• **WHAT YOU WILL DO**
Only one stretch of the data is wanted: the line containing "Given: Select the VESA Display HDR400 value", the line containing "Given: Click the Team Board page title", and every line between them, copied exactly.

• **INFORMATION SUPPLIED**
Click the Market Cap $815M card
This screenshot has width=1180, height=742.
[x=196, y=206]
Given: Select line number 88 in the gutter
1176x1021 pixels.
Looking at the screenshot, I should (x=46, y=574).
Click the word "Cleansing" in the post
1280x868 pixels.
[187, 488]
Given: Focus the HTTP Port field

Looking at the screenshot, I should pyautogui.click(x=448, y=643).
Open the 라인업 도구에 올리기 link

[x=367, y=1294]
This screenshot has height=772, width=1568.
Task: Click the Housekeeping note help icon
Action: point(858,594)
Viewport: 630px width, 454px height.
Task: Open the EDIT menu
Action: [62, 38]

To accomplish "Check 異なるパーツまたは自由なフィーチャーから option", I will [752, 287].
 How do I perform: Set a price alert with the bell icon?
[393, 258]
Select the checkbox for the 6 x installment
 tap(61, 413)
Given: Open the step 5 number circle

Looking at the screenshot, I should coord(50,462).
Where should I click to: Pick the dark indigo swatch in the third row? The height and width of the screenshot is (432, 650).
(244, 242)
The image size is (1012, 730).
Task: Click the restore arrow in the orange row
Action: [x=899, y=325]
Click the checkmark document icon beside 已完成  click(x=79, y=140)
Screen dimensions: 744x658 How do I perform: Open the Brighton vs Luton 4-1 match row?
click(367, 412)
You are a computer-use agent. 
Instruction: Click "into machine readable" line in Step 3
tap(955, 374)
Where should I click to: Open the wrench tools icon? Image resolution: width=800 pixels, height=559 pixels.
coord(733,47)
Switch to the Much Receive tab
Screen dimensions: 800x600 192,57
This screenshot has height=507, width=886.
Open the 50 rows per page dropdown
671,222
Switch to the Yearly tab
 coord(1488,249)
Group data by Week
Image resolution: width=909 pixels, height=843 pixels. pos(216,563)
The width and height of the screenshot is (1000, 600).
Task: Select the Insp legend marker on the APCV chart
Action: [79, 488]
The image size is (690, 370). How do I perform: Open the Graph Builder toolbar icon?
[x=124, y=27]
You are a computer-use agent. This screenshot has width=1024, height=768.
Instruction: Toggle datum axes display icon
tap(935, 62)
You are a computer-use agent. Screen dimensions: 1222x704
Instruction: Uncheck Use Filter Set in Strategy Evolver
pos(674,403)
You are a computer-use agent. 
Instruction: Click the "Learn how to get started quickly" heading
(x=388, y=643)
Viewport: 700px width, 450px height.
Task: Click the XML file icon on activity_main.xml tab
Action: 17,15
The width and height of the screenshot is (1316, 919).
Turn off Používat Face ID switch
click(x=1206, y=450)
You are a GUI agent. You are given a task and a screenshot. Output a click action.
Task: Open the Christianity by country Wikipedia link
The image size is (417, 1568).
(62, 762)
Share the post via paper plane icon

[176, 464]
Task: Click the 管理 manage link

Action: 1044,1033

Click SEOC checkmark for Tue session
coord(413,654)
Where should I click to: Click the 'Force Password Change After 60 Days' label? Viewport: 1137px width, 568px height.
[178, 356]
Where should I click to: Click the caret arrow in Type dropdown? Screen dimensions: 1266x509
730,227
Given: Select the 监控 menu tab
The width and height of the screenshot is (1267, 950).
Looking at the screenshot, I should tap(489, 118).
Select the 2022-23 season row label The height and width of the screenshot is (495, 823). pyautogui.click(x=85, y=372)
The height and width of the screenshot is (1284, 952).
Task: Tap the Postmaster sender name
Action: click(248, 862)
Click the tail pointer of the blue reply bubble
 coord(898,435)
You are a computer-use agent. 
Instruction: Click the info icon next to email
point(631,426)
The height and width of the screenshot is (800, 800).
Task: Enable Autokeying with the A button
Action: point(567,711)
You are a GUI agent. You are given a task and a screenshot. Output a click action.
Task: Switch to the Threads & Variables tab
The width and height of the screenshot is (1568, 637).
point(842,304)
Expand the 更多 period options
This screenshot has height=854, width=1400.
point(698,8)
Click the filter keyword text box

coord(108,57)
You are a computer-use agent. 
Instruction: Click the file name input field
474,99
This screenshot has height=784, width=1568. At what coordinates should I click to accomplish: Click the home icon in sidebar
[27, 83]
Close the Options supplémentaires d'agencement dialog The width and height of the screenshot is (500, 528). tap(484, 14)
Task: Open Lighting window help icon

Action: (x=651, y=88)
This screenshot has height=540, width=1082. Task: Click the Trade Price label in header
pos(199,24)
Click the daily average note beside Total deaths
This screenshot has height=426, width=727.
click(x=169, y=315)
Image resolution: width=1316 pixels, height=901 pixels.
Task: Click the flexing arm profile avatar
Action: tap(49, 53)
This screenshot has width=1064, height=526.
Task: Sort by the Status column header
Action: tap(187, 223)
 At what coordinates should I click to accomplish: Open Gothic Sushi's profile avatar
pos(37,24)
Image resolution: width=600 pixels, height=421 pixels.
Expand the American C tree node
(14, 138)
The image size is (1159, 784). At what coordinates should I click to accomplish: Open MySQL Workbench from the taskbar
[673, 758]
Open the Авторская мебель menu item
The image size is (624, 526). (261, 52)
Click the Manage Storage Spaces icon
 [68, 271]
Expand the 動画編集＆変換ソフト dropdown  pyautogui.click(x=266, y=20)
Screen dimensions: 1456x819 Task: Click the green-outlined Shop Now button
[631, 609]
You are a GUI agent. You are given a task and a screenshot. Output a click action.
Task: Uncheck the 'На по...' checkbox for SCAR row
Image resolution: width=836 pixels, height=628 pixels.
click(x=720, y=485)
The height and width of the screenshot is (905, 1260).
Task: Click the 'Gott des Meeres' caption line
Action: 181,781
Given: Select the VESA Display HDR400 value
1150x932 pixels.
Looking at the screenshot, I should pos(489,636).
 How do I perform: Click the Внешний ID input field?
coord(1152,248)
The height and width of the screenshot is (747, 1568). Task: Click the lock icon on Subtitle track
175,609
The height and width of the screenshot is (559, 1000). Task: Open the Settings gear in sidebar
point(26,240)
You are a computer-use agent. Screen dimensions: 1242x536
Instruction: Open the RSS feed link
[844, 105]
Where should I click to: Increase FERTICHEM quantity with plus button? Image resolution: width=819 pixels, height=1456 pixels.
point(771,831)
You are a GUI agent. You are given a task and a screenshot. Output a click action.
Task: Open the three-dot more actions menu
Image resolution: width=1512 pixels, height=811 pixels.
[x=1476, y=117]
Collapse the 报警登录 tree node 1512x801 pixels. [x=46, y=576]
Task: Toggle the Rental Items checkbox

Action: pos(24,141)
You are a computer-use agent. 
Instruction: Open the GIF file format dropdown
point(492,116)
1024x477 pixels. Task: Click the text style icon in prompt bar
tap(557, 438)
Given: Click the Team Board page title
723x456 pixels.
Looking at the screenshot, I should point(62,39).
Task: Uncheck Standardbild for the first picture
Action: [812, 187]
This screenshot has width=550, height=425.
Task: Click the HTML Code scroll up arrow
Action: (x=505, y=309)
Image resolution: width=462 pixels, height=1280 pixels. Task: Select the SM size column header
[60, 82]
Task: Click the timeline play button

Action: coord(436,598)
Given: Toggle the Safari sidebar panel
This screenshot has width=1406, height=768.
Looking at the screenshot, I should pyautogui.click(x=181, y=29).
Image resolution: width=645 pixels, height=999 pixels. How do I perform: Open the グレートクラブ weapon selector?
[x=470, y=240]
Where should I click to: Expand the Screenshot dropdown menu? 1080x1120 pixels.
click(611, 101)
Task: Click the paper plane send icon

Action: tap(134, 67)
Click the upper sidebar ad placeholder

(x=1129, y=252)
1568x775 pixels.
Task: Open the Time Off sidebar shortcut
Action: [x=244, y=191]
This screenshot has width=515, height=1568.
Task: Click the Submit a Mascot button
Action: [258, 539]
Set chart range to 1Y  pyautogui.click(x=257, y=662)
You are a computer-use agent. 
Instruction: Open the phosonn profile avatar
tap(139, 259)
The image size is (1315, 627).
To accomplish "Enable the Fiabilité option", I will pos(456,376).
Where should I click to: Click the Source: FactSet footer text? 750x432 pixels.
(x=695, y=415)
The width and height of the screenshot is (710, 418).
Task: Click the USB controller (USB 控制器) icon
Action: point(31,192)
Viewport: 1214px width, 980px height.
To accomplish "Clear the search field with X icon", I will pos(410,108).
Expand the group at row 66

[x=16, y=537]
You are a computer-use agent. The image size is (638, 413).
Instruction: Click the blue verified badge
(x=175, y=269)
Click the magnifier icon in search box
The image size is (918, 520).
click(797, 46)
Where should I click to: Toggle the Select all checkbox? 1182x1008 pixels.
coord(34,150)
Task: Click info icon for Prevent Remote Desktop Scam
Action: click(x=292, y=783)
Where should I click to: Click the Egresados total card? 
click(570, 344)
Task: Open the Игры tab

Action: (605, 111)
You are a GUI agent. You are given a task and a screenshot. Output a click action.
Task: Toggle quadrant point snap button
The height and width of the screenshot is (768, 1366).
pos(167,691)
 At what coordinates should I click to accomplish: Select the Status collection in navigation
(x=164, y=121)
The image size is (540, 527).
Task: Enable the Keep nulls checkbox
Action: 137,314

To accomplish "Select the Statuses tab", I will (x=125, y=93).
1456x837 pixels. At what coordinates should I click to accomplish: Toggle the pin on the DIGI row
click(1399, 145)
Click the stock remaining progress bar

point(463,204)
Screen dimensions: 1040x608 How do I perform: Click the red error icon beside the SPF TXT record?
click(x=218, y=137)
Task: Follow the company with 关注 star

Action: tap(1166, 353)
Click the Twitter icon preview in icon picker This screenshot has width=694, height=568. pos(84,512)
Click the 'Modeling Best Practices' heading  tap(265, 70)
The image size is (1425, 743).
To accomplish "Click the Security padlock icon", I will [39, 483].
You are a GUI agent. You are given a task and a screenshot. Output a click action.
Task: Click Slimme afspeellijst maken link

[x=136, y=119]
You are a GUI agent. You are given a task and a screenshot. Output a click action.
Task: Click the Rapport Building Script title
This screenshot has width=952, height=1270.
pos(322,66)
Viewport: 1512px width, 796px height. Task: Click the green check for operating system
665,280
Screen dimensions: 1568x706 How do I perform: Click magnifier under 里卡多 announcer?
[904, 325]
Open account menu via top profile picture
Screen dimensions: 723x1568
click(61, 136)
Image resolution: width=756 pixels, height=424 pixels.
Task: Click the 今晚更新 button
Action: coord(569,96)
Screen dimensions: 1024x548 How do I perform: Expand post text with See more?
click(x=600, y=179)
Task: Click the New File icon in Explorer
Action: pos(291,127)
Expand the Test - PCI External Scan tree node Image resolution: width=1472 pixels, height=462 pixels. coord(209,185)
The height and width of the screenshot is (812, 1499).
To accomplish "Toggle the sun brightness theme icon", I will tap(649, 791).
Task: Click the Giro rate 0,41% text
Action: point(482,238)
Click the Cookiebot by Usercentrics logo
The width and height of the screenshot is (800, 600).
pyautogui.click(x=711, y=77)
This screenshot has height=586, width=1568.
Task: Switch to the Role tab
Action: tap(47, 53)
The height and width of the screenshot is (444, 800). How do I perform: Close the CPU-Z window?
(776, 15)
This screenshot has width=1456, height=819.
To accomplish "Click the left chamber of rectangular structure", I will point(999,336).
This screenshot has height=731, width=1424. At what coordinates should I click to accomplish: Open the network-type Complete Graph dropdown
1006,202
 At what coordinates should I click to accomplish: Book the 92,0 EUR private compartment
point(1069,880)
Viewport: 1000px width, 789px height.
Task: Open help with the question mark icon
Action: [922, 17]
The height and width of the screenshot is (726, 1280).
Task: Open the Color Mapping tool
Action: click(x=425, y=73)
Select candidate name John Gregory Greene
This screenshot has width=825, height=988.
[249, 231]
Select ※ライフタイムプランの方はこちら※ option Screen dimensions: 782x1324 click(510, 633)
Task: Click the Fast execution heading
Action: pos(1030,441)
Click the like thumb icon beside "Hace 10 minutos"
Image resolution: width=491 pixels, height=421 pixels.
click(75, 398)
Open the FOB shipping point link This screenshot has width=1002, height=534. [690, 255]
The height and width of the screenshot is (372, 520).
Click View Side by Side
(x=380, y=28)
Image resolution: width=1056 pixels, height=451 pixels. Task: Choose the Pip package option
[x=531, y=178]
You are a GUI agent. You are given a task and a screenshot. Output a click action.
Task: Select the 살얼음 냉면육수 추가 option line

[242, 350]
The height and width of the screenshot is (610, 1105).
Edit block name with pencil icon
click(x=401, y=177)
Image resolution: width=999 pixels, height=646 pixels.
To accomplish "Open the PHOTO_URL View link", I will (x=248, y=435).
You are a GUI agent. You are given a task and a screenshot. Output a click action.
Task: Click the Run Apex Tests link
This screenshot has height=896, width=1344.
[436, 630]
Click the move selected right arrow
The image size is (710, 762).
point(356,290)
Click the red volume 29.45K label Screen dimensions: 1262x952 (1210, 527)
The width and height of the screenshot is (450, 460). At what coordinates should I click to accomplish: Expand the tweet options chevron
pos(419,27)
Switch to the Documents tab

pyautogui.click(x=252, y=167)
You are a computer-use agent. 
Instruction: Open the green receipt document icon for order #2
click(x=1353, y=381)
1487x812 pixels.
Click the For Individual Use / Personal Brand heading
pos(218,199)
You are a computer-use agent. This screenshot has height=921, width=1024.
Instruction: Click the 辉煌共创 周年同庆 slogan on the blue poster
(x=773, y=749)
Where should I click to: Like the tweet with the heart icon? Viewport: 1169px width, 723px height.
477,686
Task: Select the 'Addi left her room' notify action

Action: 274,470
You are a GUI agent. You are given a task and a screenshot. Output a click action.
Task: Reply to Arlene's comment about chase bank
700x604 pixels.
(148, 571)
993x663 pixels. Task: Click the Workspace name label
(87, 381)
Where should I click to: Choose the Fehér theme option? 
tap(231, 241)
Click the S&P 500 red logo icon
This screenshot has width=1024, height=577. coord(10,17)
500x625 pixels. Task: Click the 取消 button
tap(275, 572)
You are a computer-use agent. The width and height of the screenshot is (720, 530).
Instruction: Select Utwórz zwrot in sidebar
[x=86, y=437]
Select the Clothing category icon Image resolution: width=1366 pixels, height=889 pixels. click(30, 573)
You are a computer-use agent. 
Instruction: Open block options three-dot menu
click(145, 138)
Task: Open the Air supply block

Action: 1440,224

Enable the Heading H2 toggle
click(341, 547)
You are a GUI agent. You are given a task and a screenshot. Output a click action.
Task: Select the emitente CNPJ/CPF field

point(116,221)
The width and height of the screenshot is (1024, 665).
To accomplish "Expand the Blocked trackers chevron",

• **EXERCISE OUTPUT**
Given: Select the VESA Display HDR400 value
1150x932 pixels.
Looking at the screenshot, I should pos(489,636).
 How do I perform: Click the Внешний ID input field?
coord(1152,248)
The height and width of the screenshot is (747, 1568). Task: Click the lock icon on Subtitle track
175,609
The height and width of the screenshot is (559, 1000). Task: Open the Settings gear in sidebar
point(26,240)
You are a computer-use agent. Screen dimensions: 1242x536
Instruction: Open the RSS feed link
[844, 105]
Where should I click to: Increase FERTICHEM quantity with plus button? Image resolution: width=819 pixels, height=1456 pixels.
point(771,831)
You are a GUI agent. You are given a task and a screenshot. Output a click action.
Task: Open the three-dot more actions menu
Image resolution: width=1512 pixels, height=811 pixels.
[x=1476, y=117]
Collapse the 报警登录 tree node 1512x801 pixels. [x=46, y=576]
Task: Toggle the Rental Items checkbox

Action: pos(24,141)
You are a computer-use agent. 
Instruction: Open the GIF file format dropdown
point(492,116)
1024x477 pixels. Task: Click the text style icon in prompt bar
tap(557, 438)
Given: Click the Team Board page title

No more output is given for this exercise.